• DESCRIPTION OF THE TASK
Wherever a line holds the word "Select", copy that line from the data.

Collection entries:
Start of Block
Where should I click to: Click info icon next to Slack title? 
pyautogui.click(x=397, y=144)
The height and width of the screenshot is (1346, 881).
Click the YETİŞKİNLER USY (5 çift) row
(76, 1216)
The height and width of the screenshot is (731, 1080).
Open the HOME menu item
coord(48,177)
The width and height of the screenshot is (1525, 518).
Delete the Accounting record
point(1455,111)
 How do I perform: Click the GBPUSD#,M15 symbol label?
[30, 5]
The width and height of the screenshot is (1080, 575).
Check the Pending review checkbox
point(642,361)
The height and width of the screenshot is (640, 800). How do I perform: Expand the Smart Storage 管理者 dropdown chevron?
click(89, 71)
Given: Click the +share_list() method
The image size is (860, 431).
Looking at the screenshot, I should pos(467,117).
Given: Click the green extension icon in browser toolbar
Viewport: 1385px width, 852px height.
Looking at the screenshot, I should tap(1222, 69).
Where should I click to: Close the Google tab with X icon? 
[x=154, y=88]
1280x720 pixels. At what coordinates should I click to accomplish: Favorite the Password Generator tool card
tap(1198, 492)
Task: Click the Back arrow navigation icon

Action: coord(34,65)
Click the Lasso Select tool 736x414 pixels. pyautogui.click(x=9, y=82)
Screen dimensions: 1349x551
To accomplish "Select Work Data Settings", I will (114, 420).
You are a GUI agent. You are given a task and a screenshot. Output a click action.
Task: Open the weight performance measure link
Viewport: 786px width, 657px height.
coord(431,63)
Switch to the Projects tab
End of Block
• ANSWER AREA
Click the Lasso Select tool 736x414 pixels. pyautogui.click(x=9, y=82)
To accomplish "Select Work Data Settings", I will (114, 420).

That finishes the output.